══ Records shown ══

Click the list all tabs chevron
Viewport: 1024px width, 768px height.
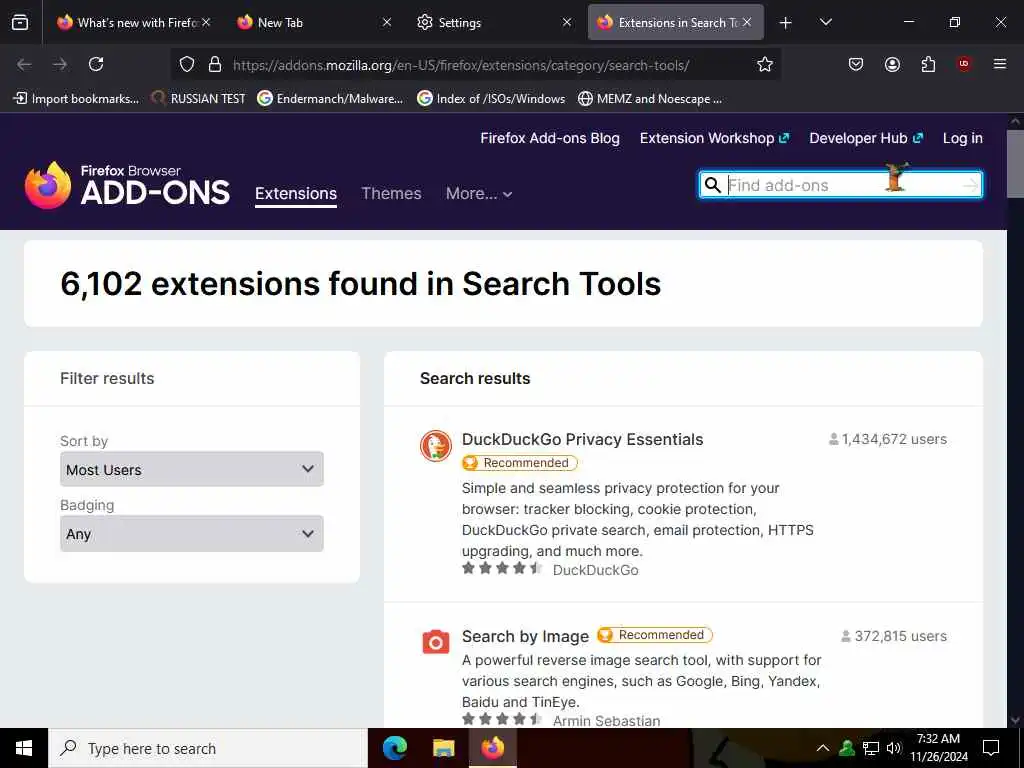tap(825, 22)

═══
══ Records shown ══

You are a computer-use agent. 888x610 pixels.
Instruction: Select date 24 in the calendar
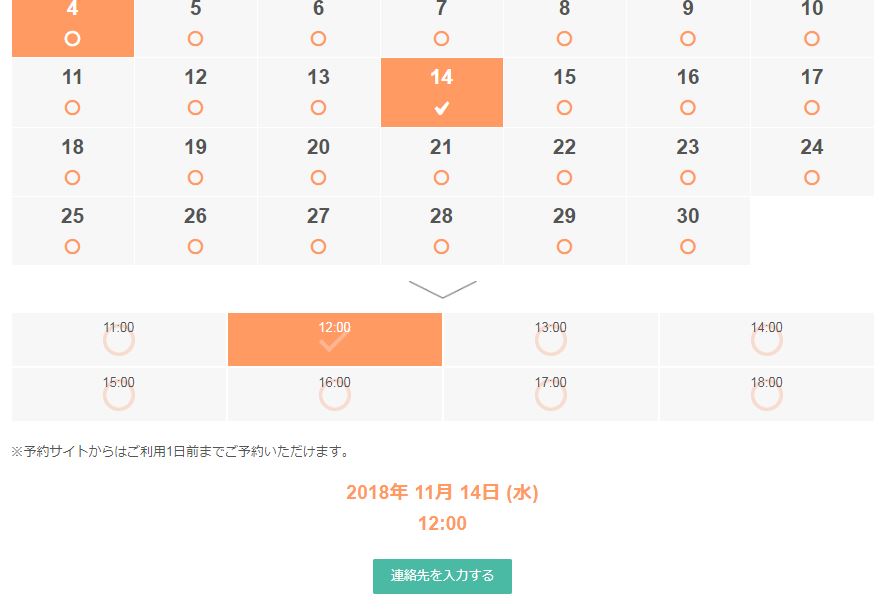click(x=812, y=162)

═══

> What you have to do
Copy out everything from the line containing "You are a computer-use agent. 888x610 pixels." down to the line containing "click(x=812, y=162)", both included. Omit the pictures.

> Expected answer
You are a computer-use agent. 888x610 pixels.
Instruction: Select date 24 in the calendar
click(x=812, y=162)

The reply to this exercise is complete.